UC Berkeley Takes Lead in Understanding Crowdfunding Revolution
April 14, 2015
Crowdfunding is changing the future of finance by fostering the exchange of capital through new technology channels and by providing a more equal playing field for funding investors and recipients. A new partnership at the University of California, Berkeley, now provides a premier hub of education, research, and learning engagement on all topics related to crowdfunding.
Researchers at UC Berkeley’s Haas School of Business and the Fung Institute for Engineering Leadership established CrowdBerkeley for the purpose of better understanding crowdfunding.
Fung Institute engineers have been aggregating databases from global crowdfunding platforms to provide researchers, policy experts, and government agencies with the tools to advance knowledge on technology models and to facilitate innovation and networks in crowdfunding. For example, CrowdBerkeley’s public research will provide evidence of crowdfunding trends such as participant demographics.

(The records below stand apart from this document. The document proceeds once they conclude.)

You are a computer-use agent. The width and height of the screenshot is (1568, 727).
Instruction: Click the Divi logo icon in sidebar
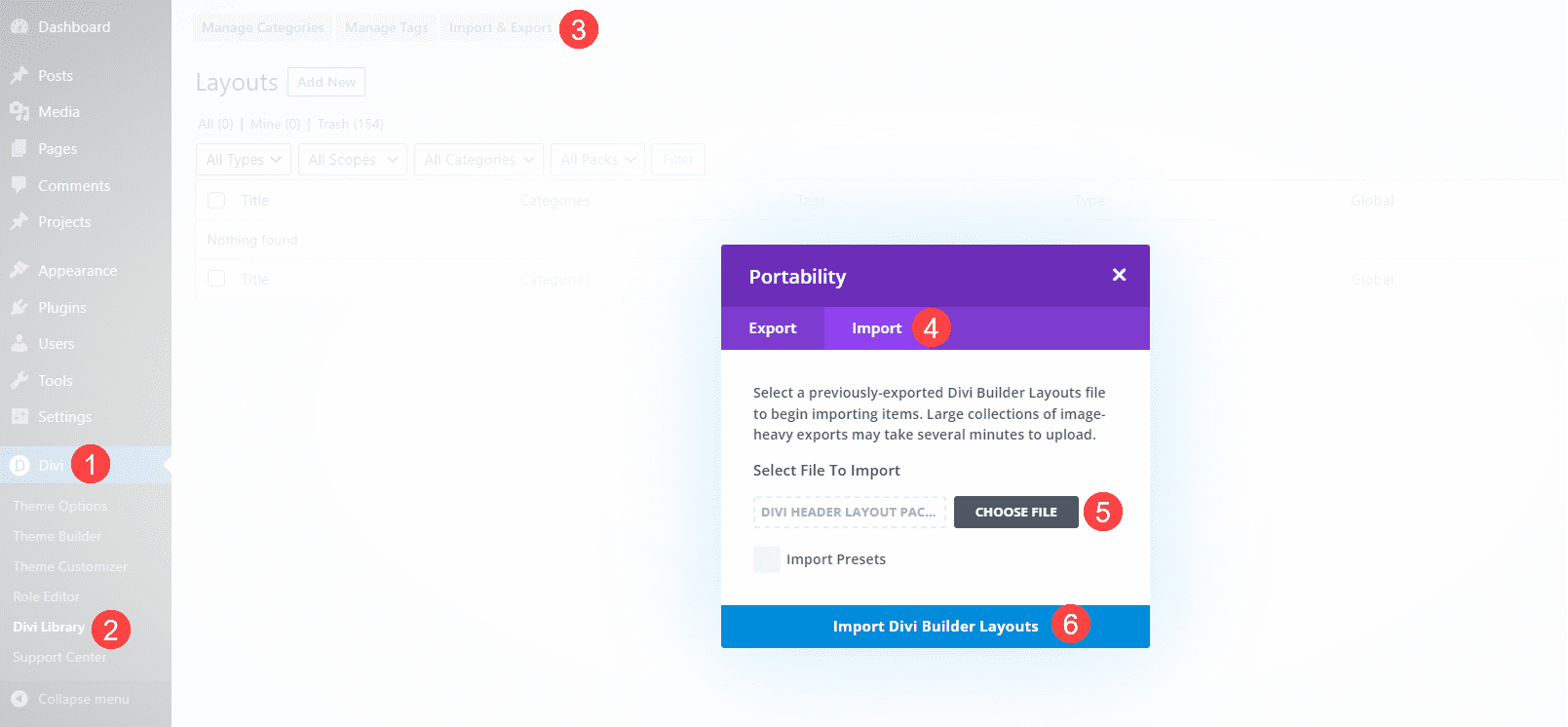tap(21, 465)
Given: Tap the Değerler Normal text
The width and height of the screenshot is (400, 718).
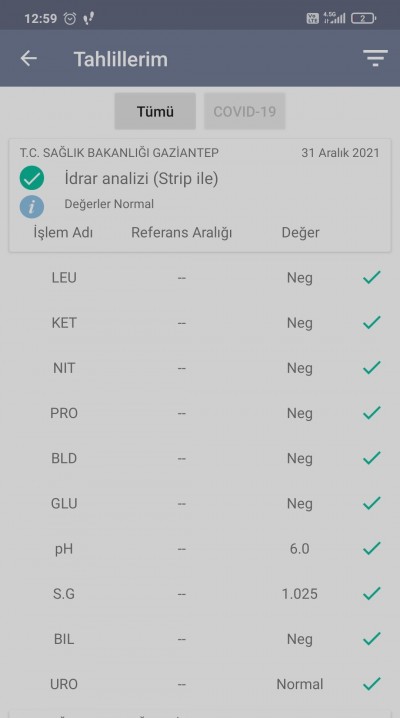Looking at the screenshot, I should coord(109,204).
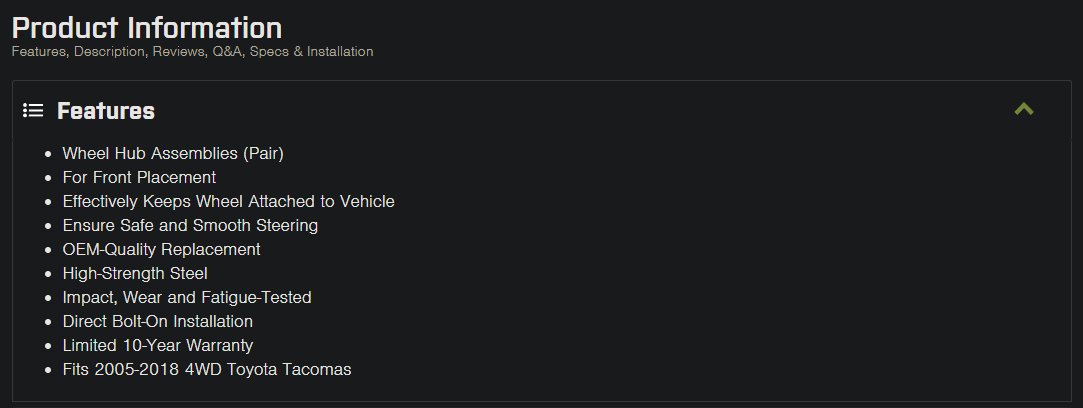Collapse the Features section with green chevron
The width and height of the screenshot is (1083, 408).
click(x=1024, y=109)
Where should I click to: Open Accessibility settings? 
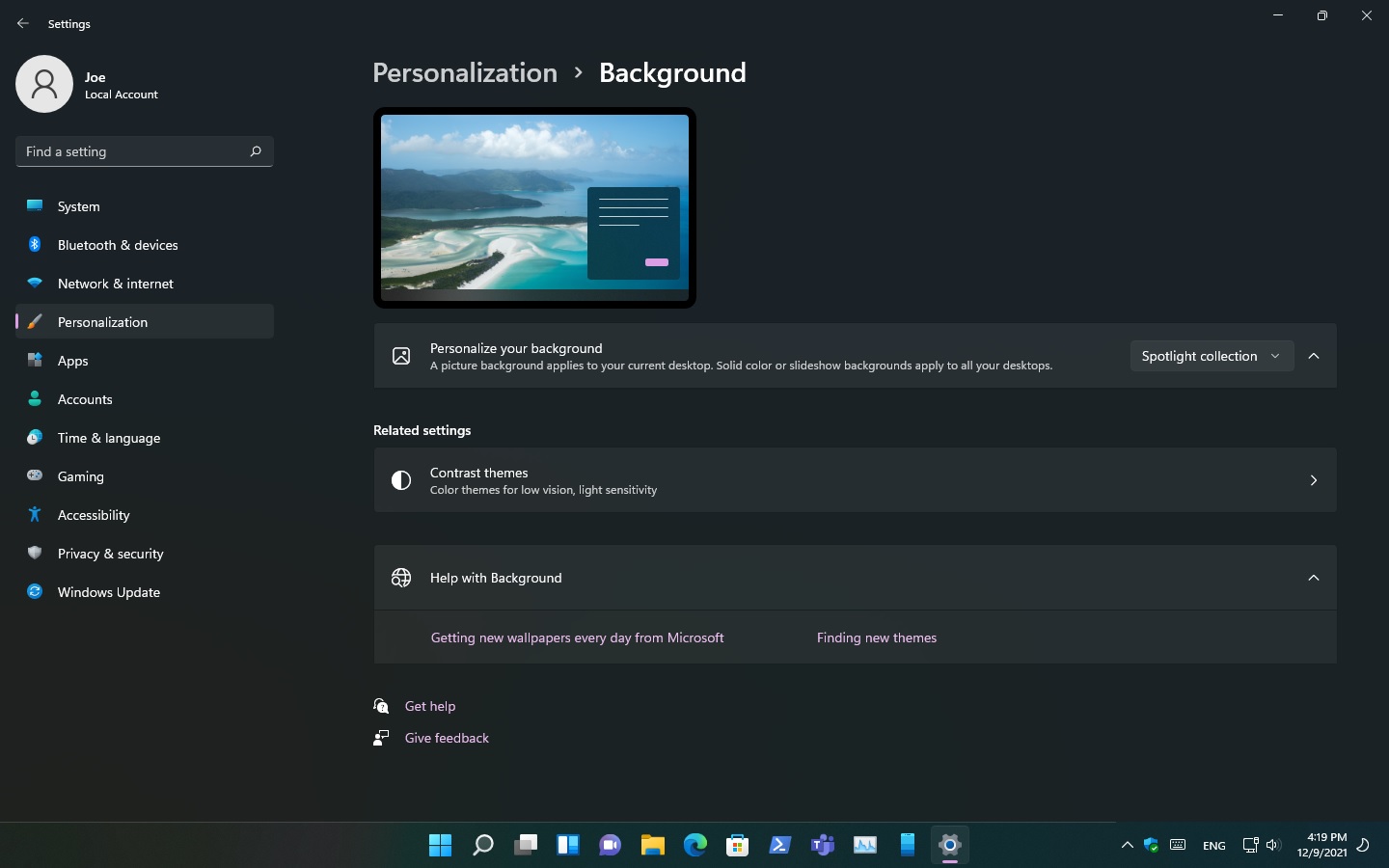pyautogui.click(x=93, y=515)
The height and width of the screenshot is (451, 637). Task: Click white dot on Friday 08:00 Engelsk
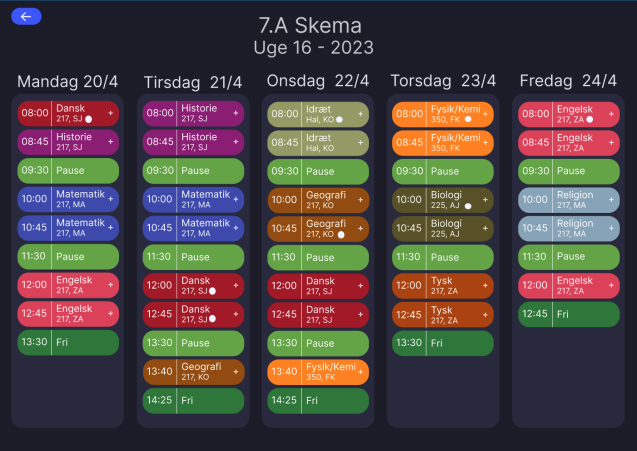590,119

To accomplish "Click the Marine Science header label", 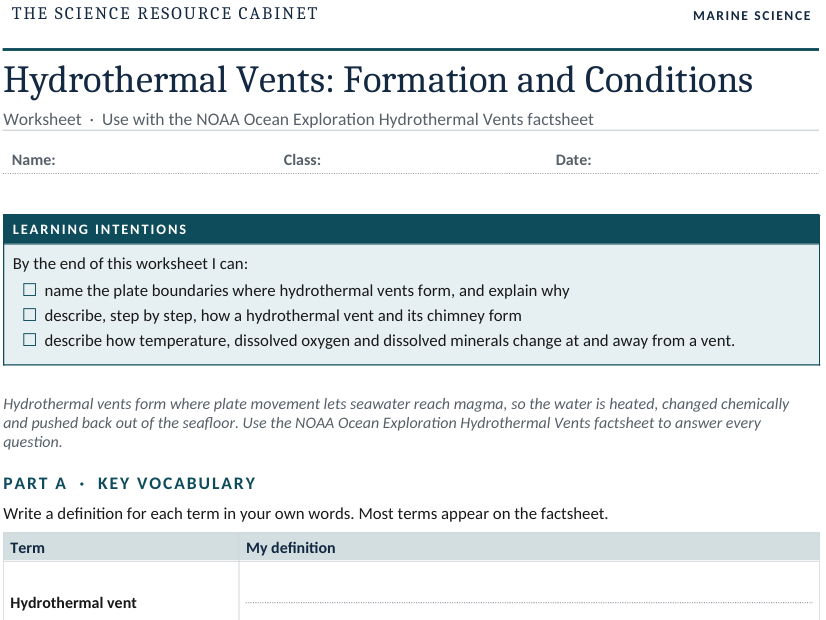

Berkeley-Haas faculty and researchers in finance and social enterprise will use the data to study how crowdfunding is impacting traditional financial models and paving the way for innovation and new ventures.
CrowdBerkeley is led by Prof. Lee Fleming, faculty director of the College of Engineering’s Fung Institute for Engineering Leadership; Adair Morse, assistant professor, Berkeley-Haas Finance Group; and Prof. Laura D’Andrea Tyson, director of the Haas School’s Institute for Business and Social Impact (IBSI) as well as Dr. Richard Swart, an internationally recognized thought leader in crowdfunding who has joined IBSI as Scholar in Residence, and Ben Mangan, executive director of the Berkeley-Haas Center for Social Sector Leadership (formerly known as the Center for Nonprofit and Public Leadership).

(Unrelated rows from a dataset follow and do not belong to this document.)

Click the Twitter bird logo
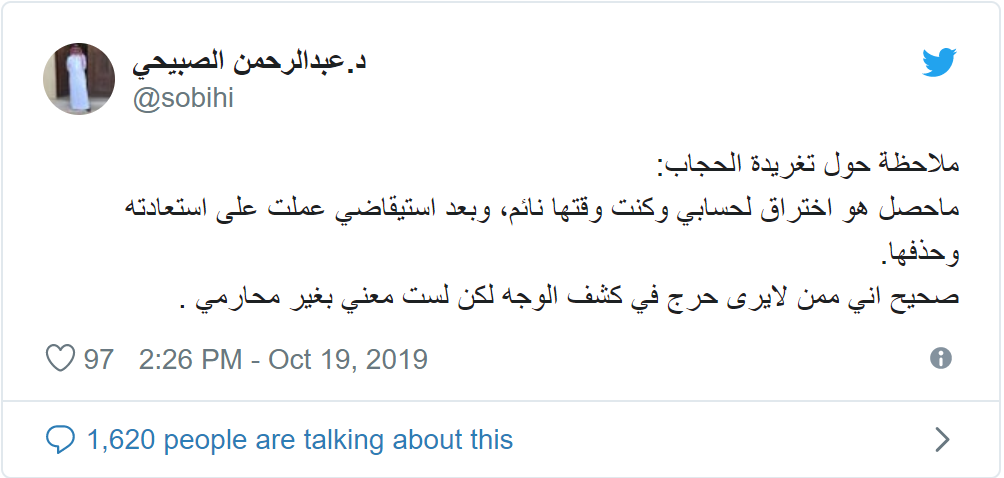Viewport: 1004px width, 478px height. click(939, 62)
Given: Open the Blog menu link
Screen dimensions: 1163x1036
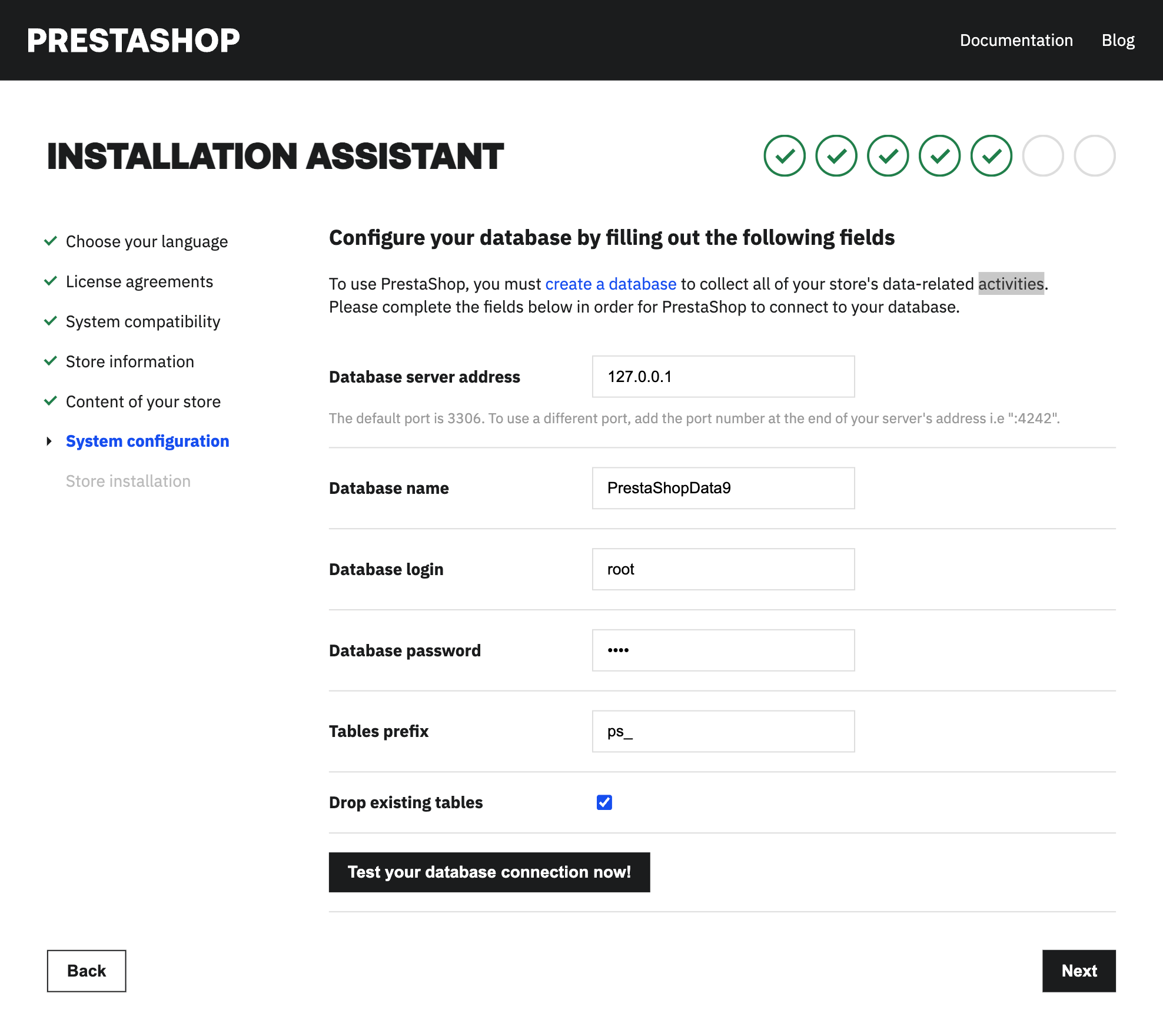Looking at the screenshot, I should coord(1118,40).
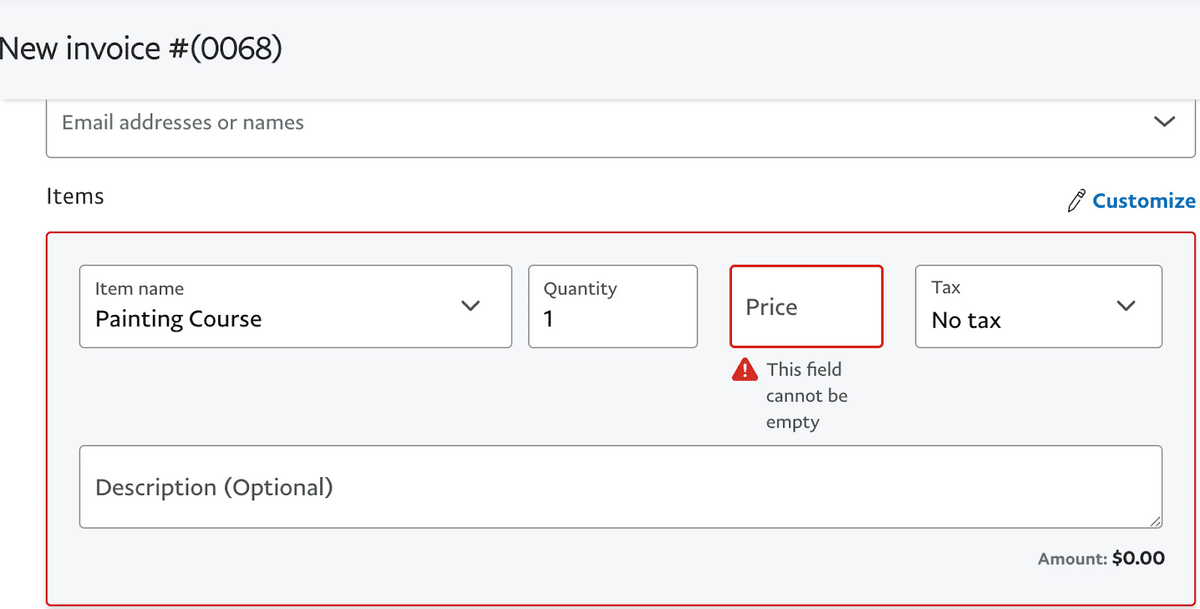Expand the email addresses dropdown chevron

(1164, 122)
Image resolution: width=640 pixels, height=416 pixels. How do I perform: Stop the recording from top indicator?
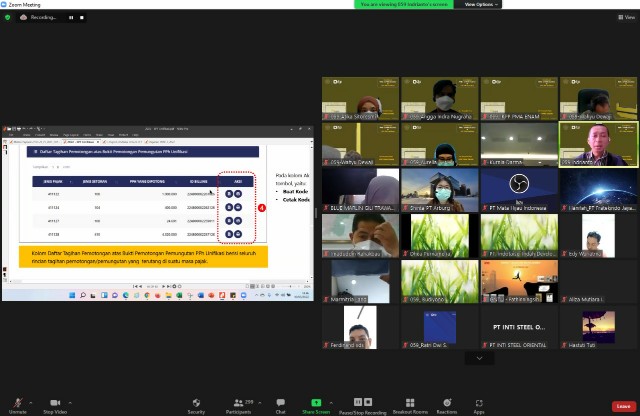[x=81, y=17]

“The goal of CrowdBerkeley is simple: we aim to leverage the excellence of UC Berkeley to learn, educate, and inform entrepreneurs, policymakers, and researchers on how crowdfunding can shape the economy and society,” says Tyson. “We will pursue this work in a way that reflects the long-standing tradition of the University of California at Berkeley as a university of innovation.”
Crowdfunding got its name from the process of crowds of people investing relatively small amounts of money online to fund new ventures and individuals—bypassing traditional investors and lenders. The growth of crowdfunding continues at a rapid pace, and the practice is expanding to new markets and to new places around the globe each day.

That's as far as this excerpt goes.